Disclaimer: this is partly theoretical because I've never been trapped in this situation myself. The closest I've come is safely updating files that are read over NFS. See also.

Rebooting the system if init dies is a hack

I feel like I should say this explicitly: rebooting the system if init dies is a hack. It's the easy thing to do but not the right thing. V7 Unix more or less ignored the possibility of init failing; when BSD started considering this situation they took the easy way out of 'handling' it by just rebooting the system. Everyone since then has copied BSD (probably partly out of compatibility, since 'everyone knows' that if init dies the system reboots, and partly because it's the easy way).

You can argue that if init dies something terrible is going on (especially after the kernel has armored init so that you have to work very hard to terminate it) and this is generally true. But rebooting the system is the lazy way out, especially when this is determined by the kernel instead of user level. It might certainly be sensible to configure your system to immediately start a reboot if init ever dies and is restarted by the kernel, but at that point it's something you control at user level; you might instead ring lots of alarms and see if the system could limp on. And so on. From some perspectives, 'reboot the system if init dies' is the kernel meddling in policy that should be left to other levels.

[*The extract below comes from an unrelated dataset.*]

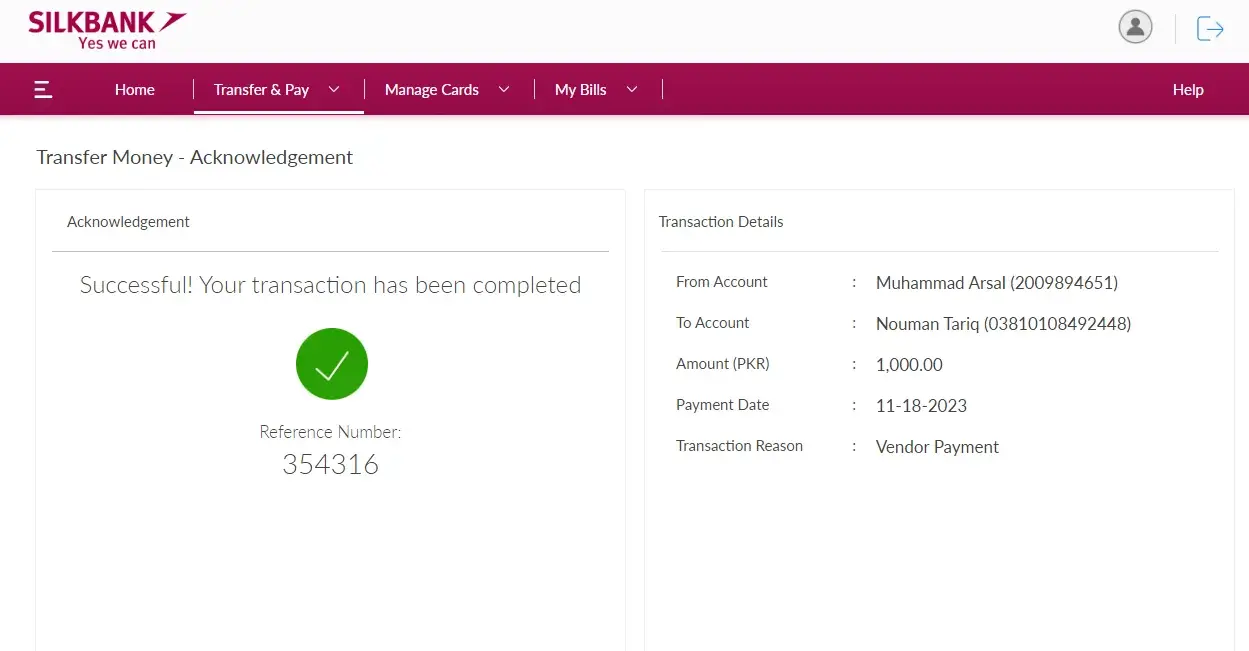Open the hamburger side menu
This screenshot has width=1249, height=651.
point(43,90)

The right thing is to provide some way to recover from this situation. I outlined two plausible approaches yesterday; there are probably more. Of course this is more work to design and program than just rebooting the machine, but that's common when you do the right thing instead of the easy thing.

It's kind of sad that almost everyone since BSD has simply followed or copied the BSD quick hack approach (even the people who reimplement things from scratch, like Linux) but this is pretty typical for Unix. If some Unix did try to do it differently I suspect that there would be people complaining that that Unix was over-complicating init.